--- What is needed ---
From the listing below, copy only the lines from the line that contains "しあわせの樹 あまくさ (63, 1625)" to the line that contains "耕人舎 (44, 1537)", counting those two lines as part of the copy.

--- Information supplied ---

»»

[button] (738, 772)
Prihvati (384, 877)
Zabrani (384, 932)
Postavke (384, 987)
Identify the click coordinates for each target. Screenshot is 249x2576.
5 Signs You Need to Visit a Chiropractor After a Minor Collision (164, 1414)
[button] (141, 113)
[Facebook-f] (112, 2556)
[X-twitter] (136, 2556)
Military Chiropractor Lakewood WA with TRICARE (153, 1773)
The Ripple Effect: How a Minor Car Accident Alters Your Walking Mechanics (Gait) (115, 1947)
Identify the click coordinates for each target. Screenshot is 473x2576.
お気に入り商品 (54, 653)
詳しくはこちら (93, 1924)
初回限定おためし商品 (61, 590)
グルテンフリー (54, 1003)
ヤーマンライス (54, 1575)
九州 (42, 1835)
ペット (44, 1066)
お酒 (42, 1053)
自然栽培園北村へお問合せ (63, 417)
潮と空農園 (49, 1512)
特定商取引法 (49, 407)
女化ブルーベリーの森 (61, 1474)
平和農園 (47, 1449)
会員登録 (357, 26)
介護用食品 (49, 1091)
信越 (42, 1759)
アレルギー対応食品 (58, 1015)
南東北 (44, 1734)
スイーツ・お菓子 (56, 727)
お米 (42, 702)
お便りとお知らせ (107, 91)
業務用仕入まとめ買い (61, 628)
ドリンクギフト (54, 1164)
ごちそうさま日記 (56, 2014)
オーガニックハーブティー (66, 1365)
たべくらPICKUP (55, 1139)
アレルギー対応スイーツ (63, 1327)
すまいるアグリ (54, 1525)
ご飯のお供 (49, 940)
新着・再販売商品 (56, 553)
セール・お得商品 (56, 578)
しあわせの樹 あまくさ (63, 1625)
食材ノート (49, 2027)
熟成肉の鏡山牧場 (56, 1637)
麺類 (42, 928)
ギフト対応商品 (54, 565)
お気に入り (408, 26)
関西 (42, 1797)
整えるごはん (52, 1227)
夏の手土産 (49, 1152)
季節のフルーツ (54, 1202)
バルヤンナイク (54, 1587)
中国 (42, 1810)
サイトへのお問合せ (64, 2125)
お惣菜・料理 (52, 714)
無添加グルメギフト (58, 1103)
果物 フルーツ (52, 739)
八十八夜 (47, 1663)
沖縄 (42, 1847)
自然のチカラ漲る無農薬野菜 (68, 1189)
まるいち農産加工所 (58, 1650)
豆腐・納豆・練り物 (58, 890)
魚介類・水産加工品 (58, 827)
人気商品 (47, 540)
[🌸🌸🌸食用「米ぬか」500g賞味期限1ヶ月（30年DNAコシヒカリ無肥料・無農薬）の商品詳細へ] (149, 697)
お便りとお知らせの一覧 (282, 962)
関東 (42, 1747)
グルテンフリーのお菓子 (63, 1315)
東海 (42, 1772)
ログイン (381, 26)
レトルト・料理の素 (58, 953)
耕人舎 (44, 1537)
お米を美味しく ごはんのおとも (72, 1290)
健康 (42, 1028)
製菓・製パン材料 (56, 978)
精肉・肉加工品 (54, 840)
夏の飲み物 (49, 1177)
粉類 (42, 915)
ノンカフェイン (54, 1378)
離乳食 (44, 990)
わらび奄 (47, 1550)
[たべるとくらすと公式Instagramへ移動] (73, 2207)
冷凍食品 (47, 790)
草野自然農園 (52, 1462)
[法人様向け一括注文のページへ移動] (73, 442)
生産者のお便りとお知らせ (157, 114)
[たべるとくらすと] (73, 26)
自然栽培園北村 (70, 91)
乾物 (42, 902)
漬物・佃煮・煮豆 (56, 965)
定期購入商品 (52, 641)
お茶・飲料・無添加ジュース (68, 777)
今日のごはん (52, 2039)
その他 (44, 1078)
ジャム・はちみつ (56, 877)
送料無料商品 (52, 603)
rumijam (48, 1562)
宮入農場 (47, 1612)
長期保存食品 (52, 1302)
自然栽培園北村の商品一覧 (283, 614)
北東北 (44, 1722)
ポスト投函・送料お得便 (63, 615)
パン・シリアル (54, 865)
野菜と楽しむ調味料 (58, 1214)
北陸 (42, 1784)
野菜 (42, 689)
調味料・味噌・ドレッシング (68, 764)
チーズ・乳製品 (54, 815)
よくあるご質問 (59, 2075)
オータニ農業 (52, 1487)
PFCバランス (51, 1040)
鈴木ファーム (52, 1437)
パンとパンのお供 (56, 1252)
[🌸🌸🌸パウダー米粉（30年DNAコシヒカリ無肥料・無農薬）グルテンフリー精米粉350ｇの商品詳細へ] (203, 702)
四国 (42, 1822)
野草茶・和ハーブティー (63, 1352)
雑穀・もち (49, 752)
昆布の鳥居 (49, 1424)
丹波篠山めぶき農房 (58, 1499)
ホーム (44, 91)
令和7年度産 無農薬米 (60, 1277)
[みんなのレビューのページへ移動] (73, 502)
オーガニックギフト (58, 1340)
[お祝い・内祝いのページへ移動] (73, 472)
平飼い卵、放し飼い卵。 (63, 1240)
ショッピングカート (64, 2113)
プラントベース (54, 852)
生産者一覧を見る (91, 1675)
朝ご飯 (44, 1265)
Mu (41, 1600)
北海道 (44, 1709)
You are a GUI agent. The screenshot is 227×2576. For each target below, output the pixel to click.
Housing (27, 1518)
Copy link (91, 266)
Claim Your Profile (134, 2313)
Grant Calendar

««

--- Output for this exercise ---
しあわせの樹 あまくさ (63, 1625)
食材ノート (49, 2027)
熟成肉の鏡山牧場 (56, 1637)
麺類 (42, 928)
ギフト対応商品 (54, 565)
お気に入り (408, 26)
関西 (42, 1797)
整えるごはん (52, 1227)
夏の手土産 (49, 1152)
季節のフルーツ (54, 1202)
バルヤンナイク (54, 1587)
中国 (42, 1810)
サイトへのお問合せ (64, 2125)
お惣菜・料理 (52, 714)
無添加グルメギフト (58, 1103)
果物 フルーツ (52, 739)
八十八夜 (47, 1663)
沖縄 (42, 1847)
自然のチカラ漲る無農薬野菜 (68, 1189)
まるいち農産加工所 (58, 1650)
豆腐・納豆・練り物 (58, 890)
魚介類・水産加工品 (58, 827)
人気商品 (47, 540)
[🌸🌸🌸食用「米ぬか」500g賞味期限1ヶ月（30年DNAコシヒカリ無肥料・無農薬）の商品詳細へ] (149, 697)
お便りとお知らせの一覧 (282, 962)
関東 (42, 1747)
グルテンフリーのお菓子 (63, 1315)
東海 (42, 1772)
ログイン (381, 26)
レトルト・料理の素 (58, 953)
耕人舎 (44, 1537)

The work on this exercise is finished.